From the qualitative results in Figure 6, we can see that cracks are split more finely by U-Net. Mask RCNN can get a relatively rough result. From top to bottom, in the first to fourth rows, comparing the third and fourth columns, both Mask RCNN and U-Net can cover the true crack position. U-Net can get the segmentation result close to GT. From this point of view, precise crack detection is an advantage of U-Net. From the top–down, the fifth to the eighth rows, compared with the third and fourth columns, the split result of Mask RCNN can still cover most of the crack areas in the original map. Some crack areas in U-Net have not been detected successfully, resulting in leakage or partial leakage, especially in the sixth row. The Mask RCNN result can roughly cover the cracks, whereas only two small points are detected in the U-Net result, and the cracks cannot be detected. In view of the analysis discussed earlier, the crack area is accurately segmented by U-Net under the premise that the crack characteristics of the original image are obvious. When the crack characteristics of Mask RCNN are not obvious enough, the segmentation results obtained are not precise enough, but the cracks are still mostly covered. The reason for the results mentioned earlier may be that U-Net lost some information of pixels in the process of down-sampling and resampling the original image.
Quantitative Analysis
For the Mask RCNN and U-Net models, 80 training samples and 20 validation samples were evaluated and analyzed for Accuracy, Recall, Kappa, and Dice, as shown in Table 1.
The U-Net method has an average accuracy of 97.86% for crack segmentation pixels in the verification set, a recall rate of 79.15%, a kappa coefficient of 0.4729, and a Dice value of 0.6772. The Mask RCNN method has an average accuracy rate of 98.56% on the verification set, a recall rate of 72.27%, a kappa coefficient of 0.4535, and a Dice value of 0.6000. However, the Accuracy of the U-Net model is lower than that of the Mask RCNN model because the indicator is a comprehensive calculation of positive and negative samples. In the image, the area of the image where the crack area (positive sample) is located is small, while in the background area (negative sample). The proportion of the area occupied in the image is larger, which more reflects the information of the negative sample. According to the evaluation index Recall, the analysis of the proportion of the real area occupied by the fracture area predicted by the model, the Recall of the U-Net model is better than the Mask RCNN. Because the crack area in the image occupies a small proportion relative to the background area, resulting in the imbalance of positive and negative samples, Accuracy and Recall cannot fully effectively evaluate the comparative effect of the model. This paper uses the comprehensive evaluation index coefficients Kappa and Dice for analysis. The Kappa and Dice index values of the U-net model are higher than those of the Mask RCNN model, indicating that the U-Net model has a better effect in the task of crack segmentation.

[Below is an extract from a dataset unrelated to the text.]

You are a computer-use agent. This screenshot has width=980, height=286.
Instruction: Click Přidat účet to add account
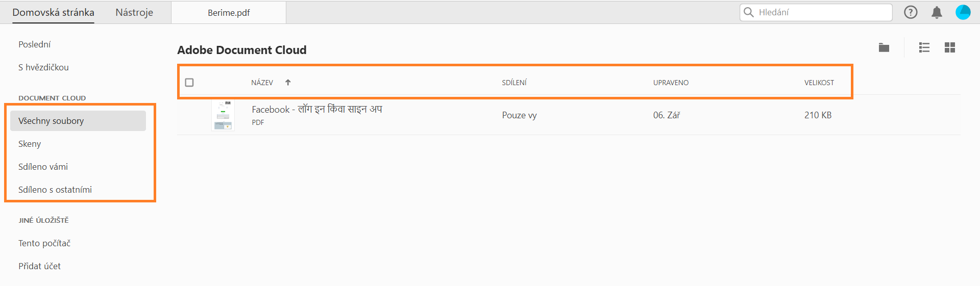(x=39, y=266)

For the two models, the average time required to predict an image and how many images (frame per second) can be detected in 1 s are calculated, as shown in Table 2.
It can be seen from Table 2 that the average time for U-Net to detect an image is only 0.0227 s, which is much shorter than Mask RCNN's 0.7162 s. U-Net can detect 44 images per second on average, whereas Mask RCNN can only detect 1.4 images per second. Because Mask RCNN is a two-stage anchor-based model, the model first performs RPN screening on the anchor and recommends the proposals, and then scales the ROI to predict the offset and the predicted probability. Relatively speaking, the U-Net structure is more simplified, through up-sampling and skip connection carrying out feature map splicing to predict each pixel, with fewer training parameters; only the input image passes through the encoder and the decoder to directly obtain the segmentation mask, and the detection speed is faster.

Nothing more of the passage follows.